Greenland is not an unclaimed strategic asset. It is an autonomous territory within the Kingdom of Denmark, whose people have repeatedly rejected any notion of being bought, sold, or transferred. Treating it as a negotiable commodity undermines not only Danish sovereignty, but the very rules that bind Western alliances together.

Denmark and its European partners have responded cautiously but firmly, sending additional troops to Greenland to signal both resolve and commitment to Arctic security. This is not saber-rattling so much as reassurance to Greenlanders, to Europe, and to themselves that borders still matter among allies.

Behind closed doors, however, contingency planning is clearly underway. Most experts still believe an actual U.S. invasion or annexation remains unlikely. But the fact that it is even being planned for tells us how deeply unsettling Washington’s posture has become.

If the unthinkable did happen, Europe’s options would be grim and limited.

No one seriously believes Europe could “sanction” the United States in the way it sanctioned Russia. The economic and military imbalance is simply too large. As Canadian analyst David Perry points out, the U.S. can impose tariffs precisely because it has power; trying to mirror that power would likely hurt Europe more than Washington.

That leaves targeted, symbolic, and asymmetric responses.

Trade measures are already being quietly discussed. The European Parliament is debating whether to delay implementation of a controversial EU–U.S. trade deal, partly as a signal of displeasure. More aggressive still would be invoking the EU’s anti-coercion instrument the so-called “trade bazooka” a legal tool designed to punish economic intimidation.

Using it over Greenland would be legally creative and politically explosive. But as one analyst dryly noted, EU lawyers have become very good at creative lawyering.

If Europe does choose retaliation, the most realistic pressure point is not soybeans or steel it is Silicon Valley.

Targeting U.S. tech giants through fines, bans, or stricter regulation would hit economic and political interests close to the Trump administration, while limiting immediate damage to European industry. It would also directly challenge Washington’s long-standing complaints that Europe “attacks” American companies through digital taxes and content rules.

Such measures would be painful, disruptive, and controversial but not unprecedented. Europe’s rapid disengagement from Russian gas after the invasion of Ukraine once seemed impossible. Political will made it happen.

Decoupling from U.S. tech would be messy, but it is conceivable if Europe decided that sovereignty and credibility mattered more than convenience.

A hostile U.S. takeover of Greenland would not just strain NATO it would effectively end it.

There is no clause in NATO’s founding treaty for what happens when one member threatens or seizes the territory of another. The alliance was built to anchor the U.S. to European security, not to protect Europe from the U.S.

That structural reality leaves allies with no military mechanism to respond inside NATO itself. At most, European countries could reduce or close U.S. bases on their soil a dramatic move that would further fracture transatlantic defence cooperation.

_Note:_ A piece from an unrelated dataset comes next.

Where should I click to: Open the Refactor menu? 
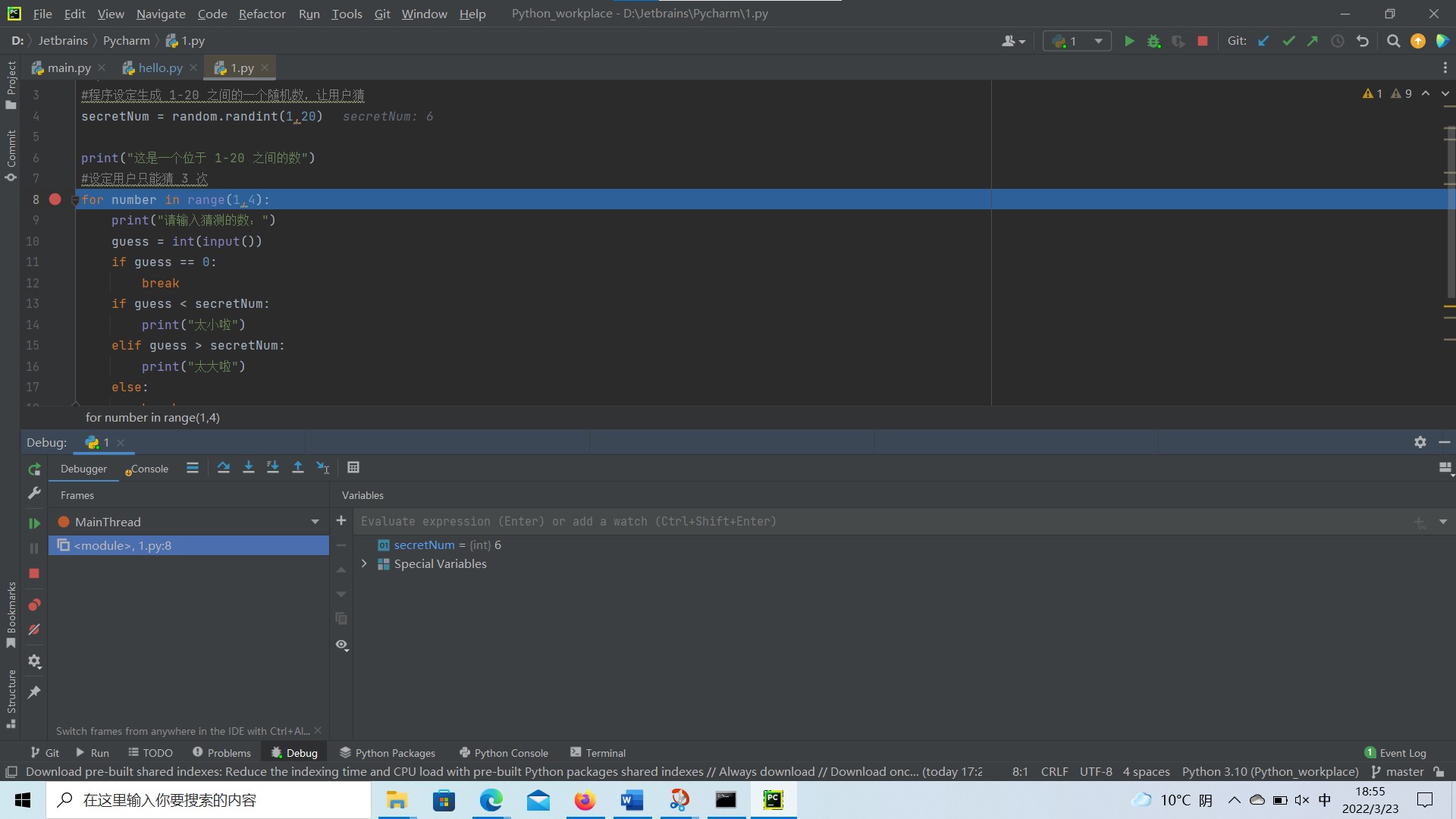262,14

For Canada, the implications would be existential. A U.S. annexation of Greenland would force Ottawa to rethink its entire Arctic posture, potentially even decoupling from NORAD a move that would take years and require massive increases in defence spending. Some estimates suggest levels far beyond even NATO’s controversial five per cent GDP target.

The greatest danger here may not be invasion, but normalization.

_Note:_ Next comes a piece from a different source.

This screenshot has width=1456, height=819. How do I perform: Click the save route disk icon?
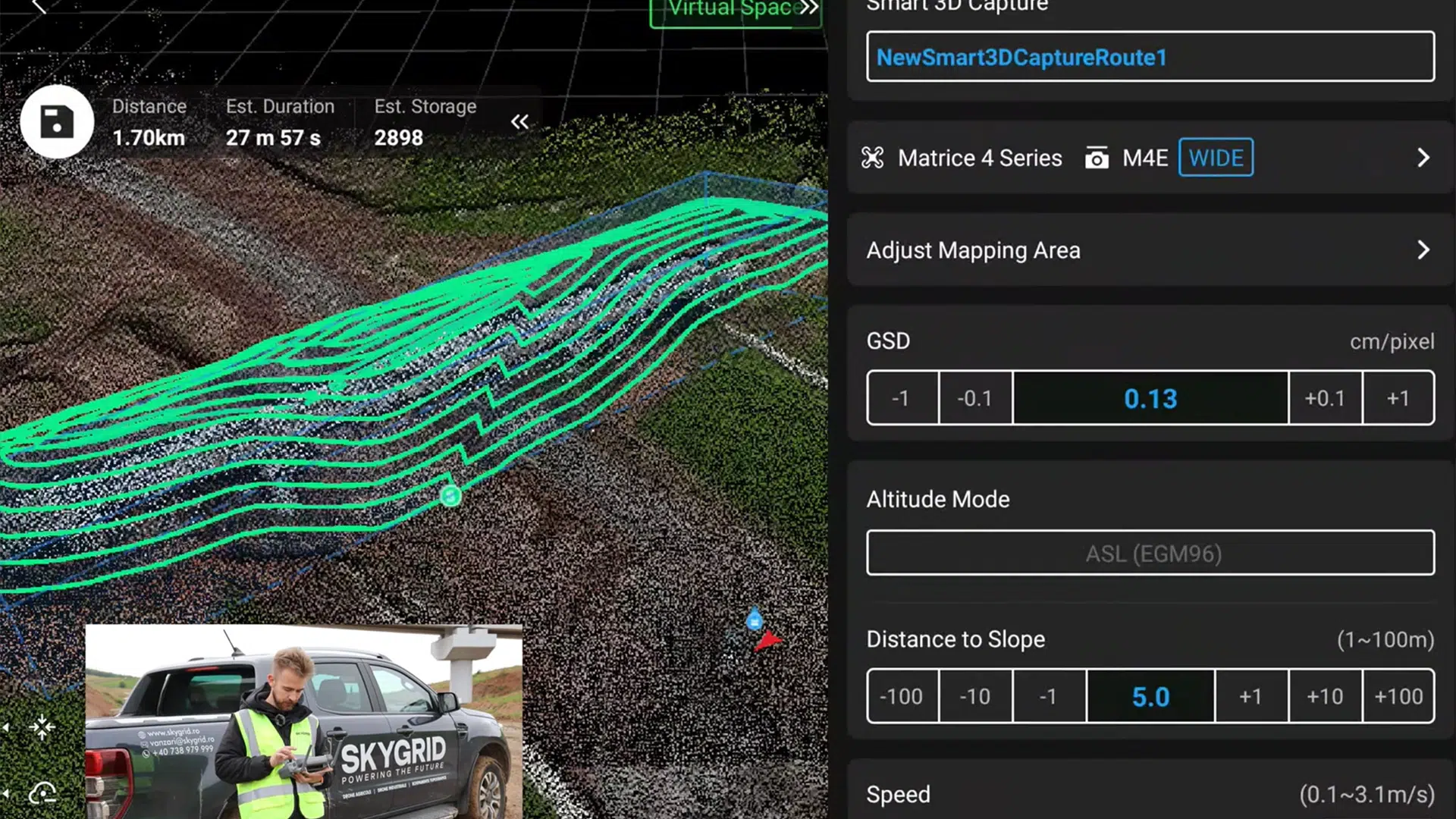(57, 121)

When the leader of the world’s most powerful democracy openly treats allied territory as something to be acquired, the moral distinction between “us” and “them” erodes. It becomes harder to condemn territorial aggression elsewhere when it is casually entertained at home.

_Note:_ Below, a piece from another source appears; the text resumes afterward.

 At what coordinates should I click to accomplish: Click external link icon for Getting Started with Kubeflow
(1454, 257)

As one analyst warned, retaliatory “nuclear options” economic or political are risky precisely because once used, they cannot be taken back. If they fail, everyone loses leverage and credibility.

That is why Europe, Canada, and Denmark are likely to keep hoping this crisis remains hypothetical. But hope is not a strategy.

Greenland is not for sale. And if the West cannot agree on that simple principle, then its alliances are already weaker than they appear.